## Provided records:
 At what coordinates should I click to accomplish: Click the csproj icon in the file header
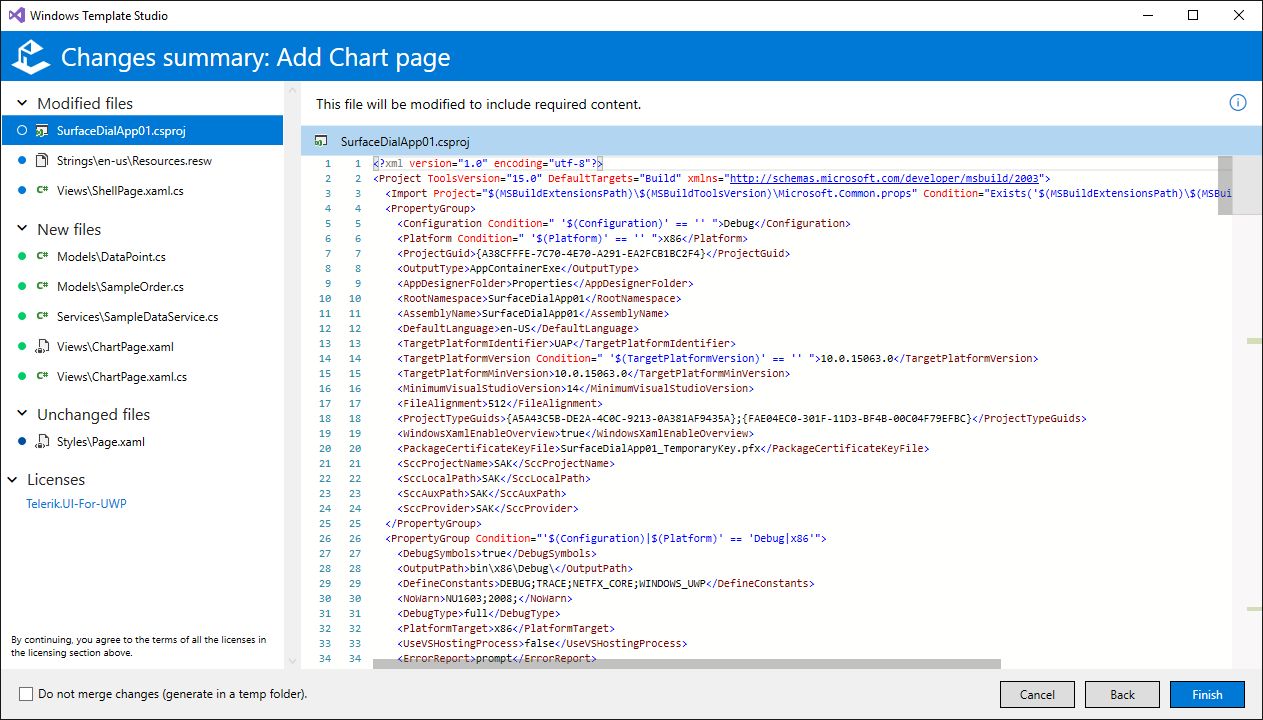click(321, 141)

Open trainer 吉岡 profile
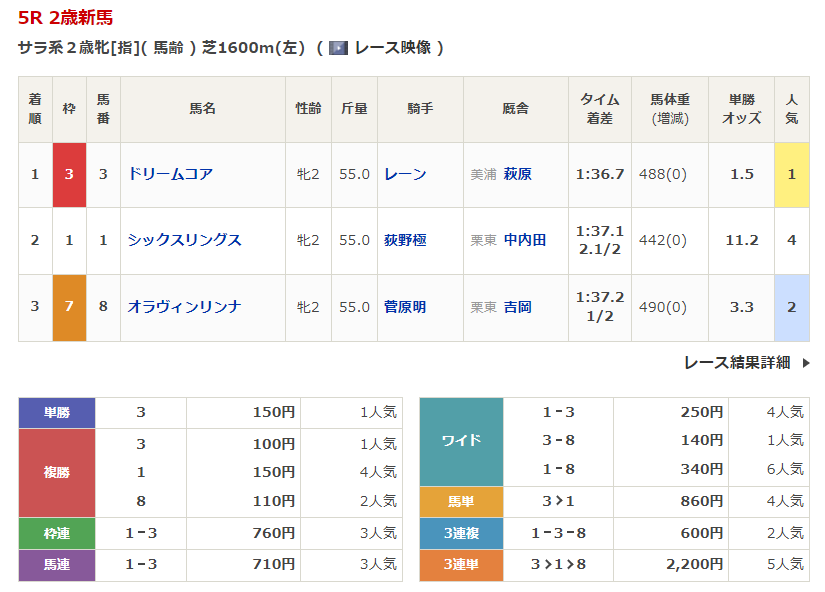coord(518,307)

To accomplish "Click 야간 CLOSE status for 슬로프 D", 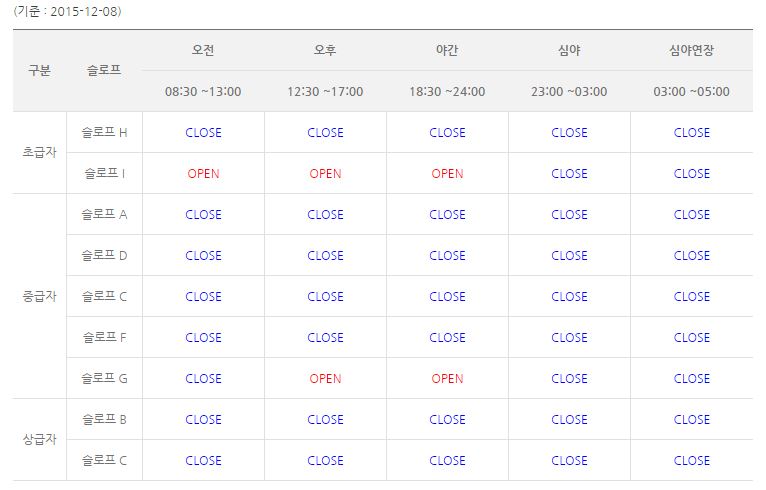I will tap(447, 255).
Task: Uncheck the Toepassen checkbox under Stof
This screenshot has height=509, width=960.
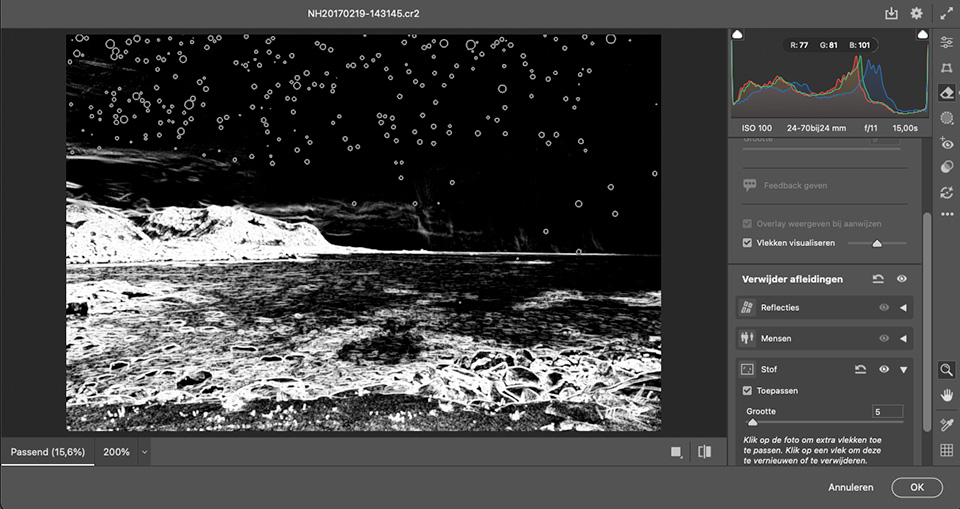Action: click(x=748, y=391)
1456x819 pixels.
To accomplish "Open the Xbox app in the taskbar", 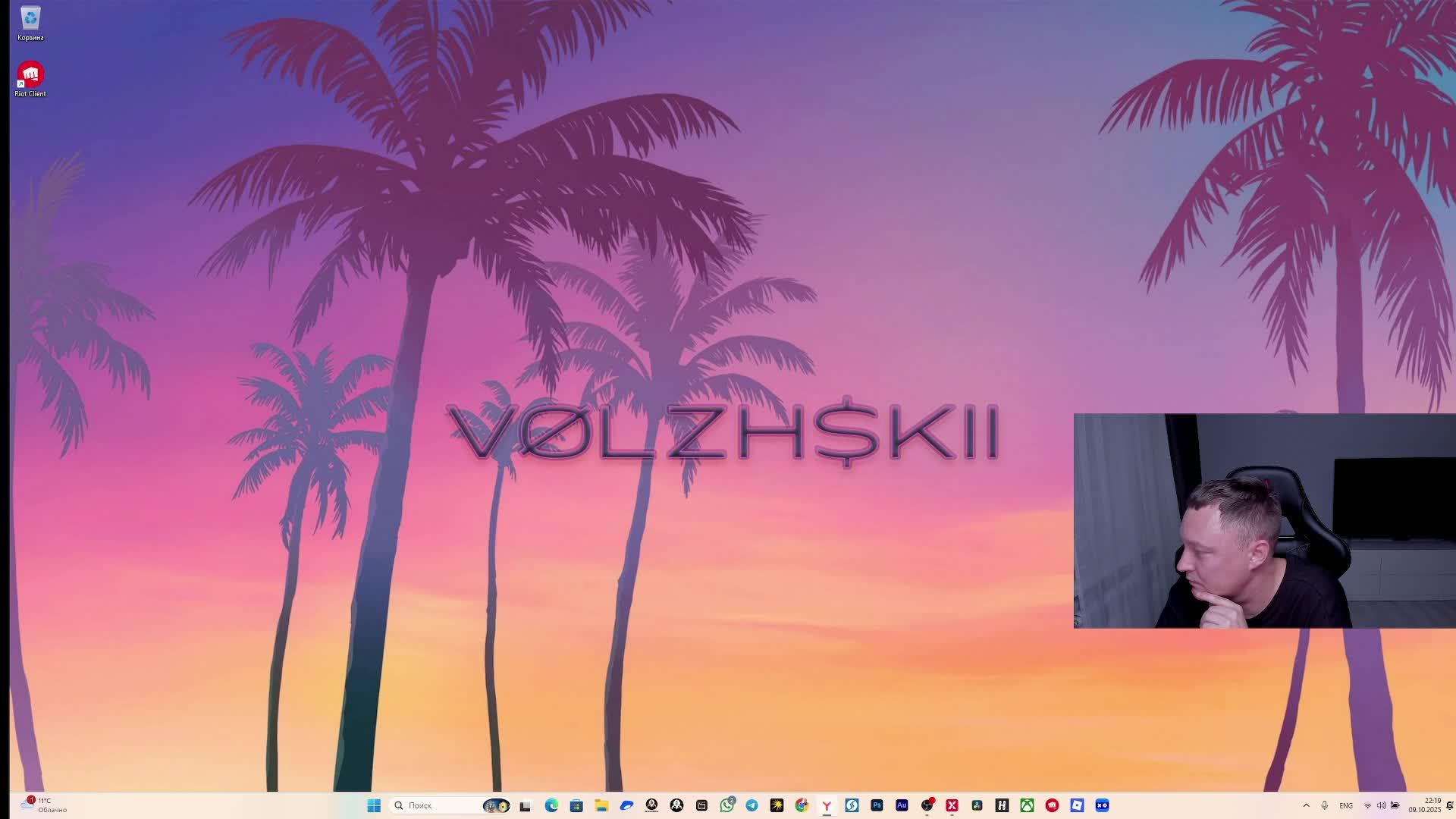I will point(1027,805).
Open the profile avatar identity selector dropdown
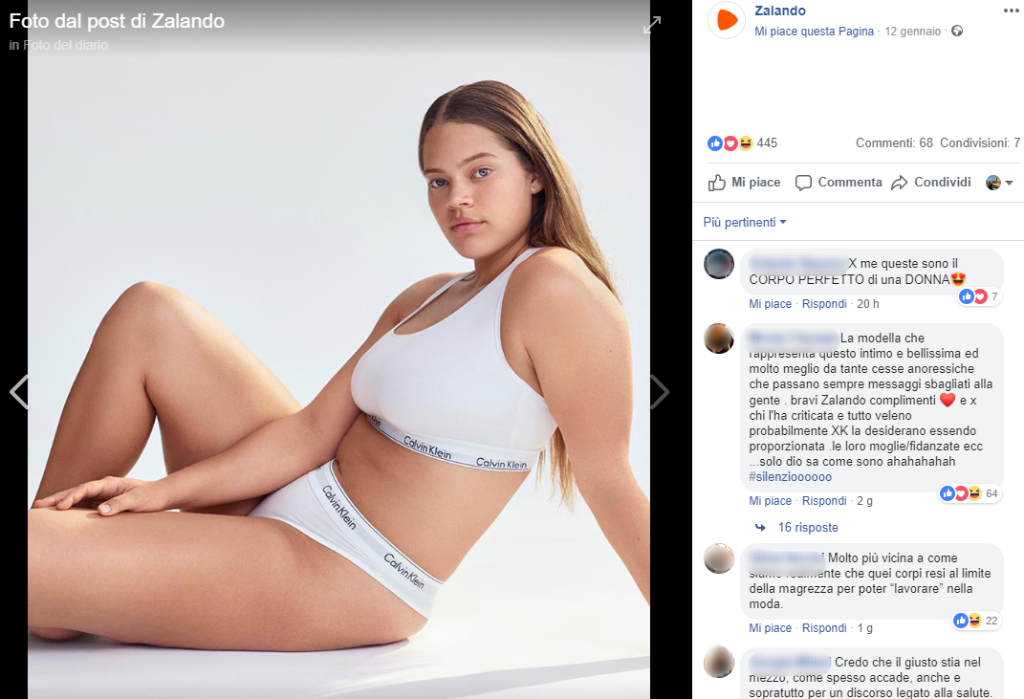 coord(1000,183)
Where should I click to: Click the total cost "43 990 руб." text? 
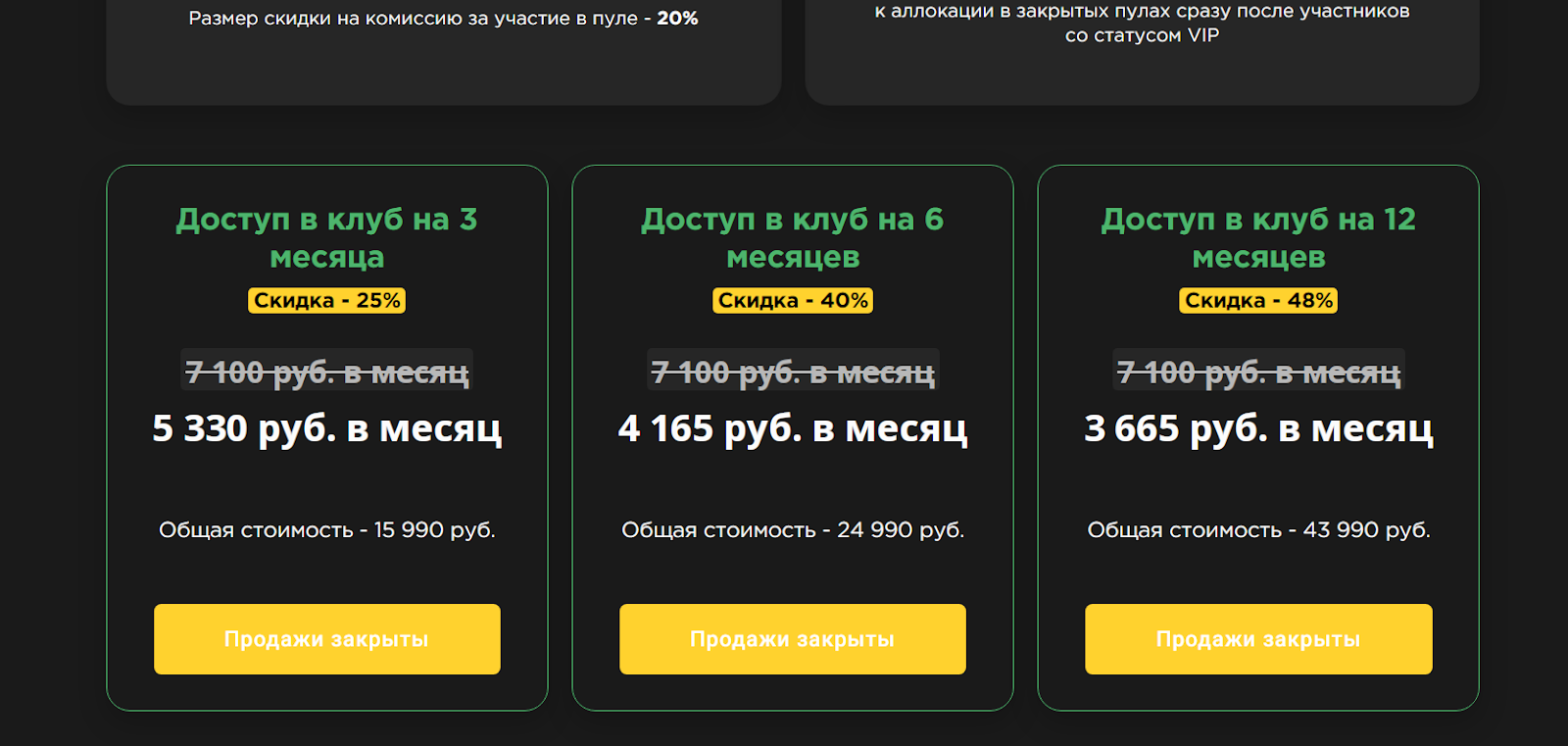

## What is expected:
Copy the entries word for word, from the line with "Open the profile" through the end of the entries. Omit the pictures.

## Worked solution:
Open the profile avatar identity selector dropdown
 coord(1000,183)
Where should I click to: Click the total cost "43 990 руб." text? 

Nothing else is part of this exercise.